Entre os municípios beneficiados, destacam-se 126 cidades do Rio Grande do Norte, que enfrentam os efeitos da seca, e cidades mineiras como Juiz de Fora, Ubá, Patrocínio do Muriaé e Formiga, afetadas por enchentes. Outros estados com localidades contempladas foram Amazonas (3), Bahia (17), Paraná (1), Piauí (1), Rio de Janeiro (4), Roraima (6) e Sergipe (9). A lista completa dos municípios com pagamento unificado está disponível para consulta na página oficial do Ministério do Desenvolvimento e Assistência Social.
Atualizações Regulatórias e a Regra de Proteção
Fim do Desconto do Seguro Defeso
Desde o início de 2024, uma importante mudança entrou em vigor para os beneficiários do Bolsa Família: a eliminação do desconto referente ao Seguro Defeso. Essa alteração foi estabelecida pela Lei 14.601/2023, legislação que reestruturou o programa. O Seguro Defeso é um auxílio concedido a pescadores artesanais que dependem exclusivamente da pesca e que ficam impedidos de exercer a atividade durante o período de piracema, época de reprodução dos peixes.
A Regra de Proteção e Suas Nuances
Em março, aproximadamente 2,35 milhões de famílias foram contempladas pela Regra de Proteção do Bolsa Família. Essa regra é um mecanismo crucial que permite que famílias, cujos membros consigam emprego e melhorem sua renda – desde que cada integrante receba até meio salário mínimo –, continuem recebendo 50% do valor do benefício a que teriam direito. O objetivo é oferecer um suporte durante a transição para a autonomia financeira. Para essas famílias, o benefício médio em março foi de R$ 368,97.
É importante notar que, a partir de 2025, o período de permanência na Regra de Proteção será reduzido de dois para um ano.

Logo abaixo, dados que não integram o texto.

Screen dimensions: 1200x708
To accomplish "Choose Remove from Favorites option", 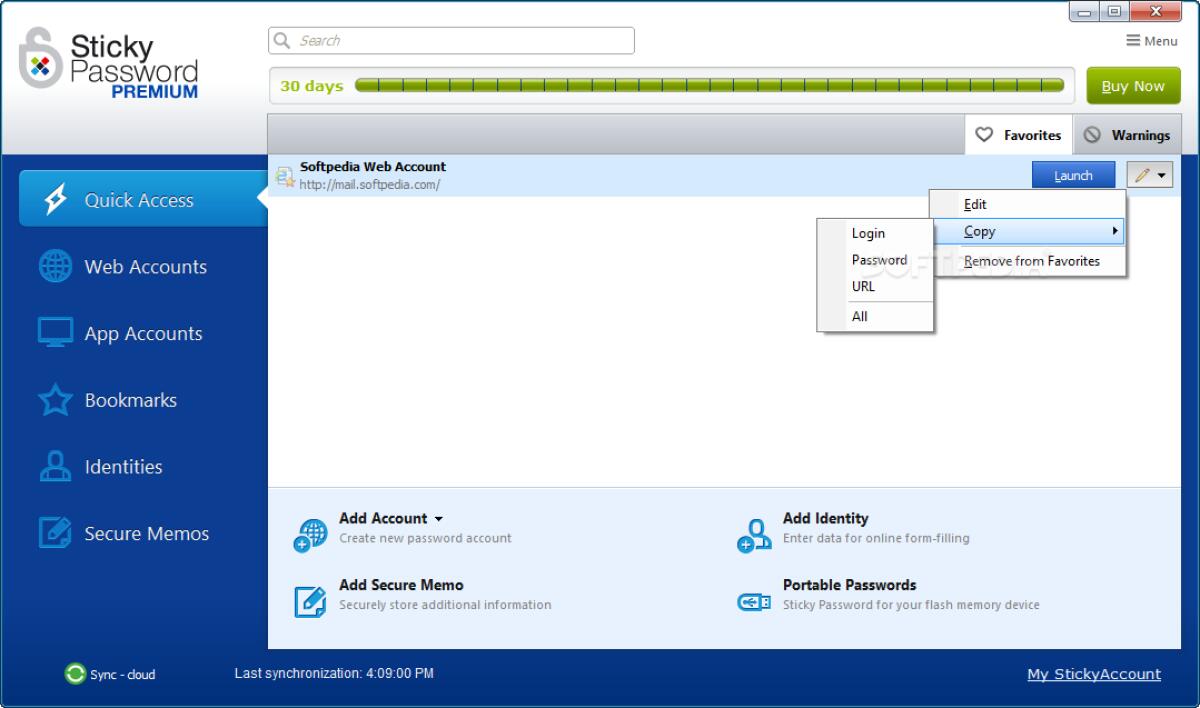I will (1030, 260).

Contudo, essa alteração se aplicará exclusivamente às famílias que entrarem na fase de transição a partir de junho de 2025. Aqueles que se enquadraram na regra até maio de 2025 manterão o direito de receber metade do benefício por um período total de dois anos, garantindo que as expectativas anteriores sejam respeitadas.
Em suma, o Bolsa Família de março reafirma seu papel como pilar da proteção social no Brasil, adaptando-se às necessidades das famílias e às realidades socioeconômicas, seja através de seus múltiplos adicionais, pagamentos emergenciais ou regras que visam à progressão de renda sem desamparo imediato.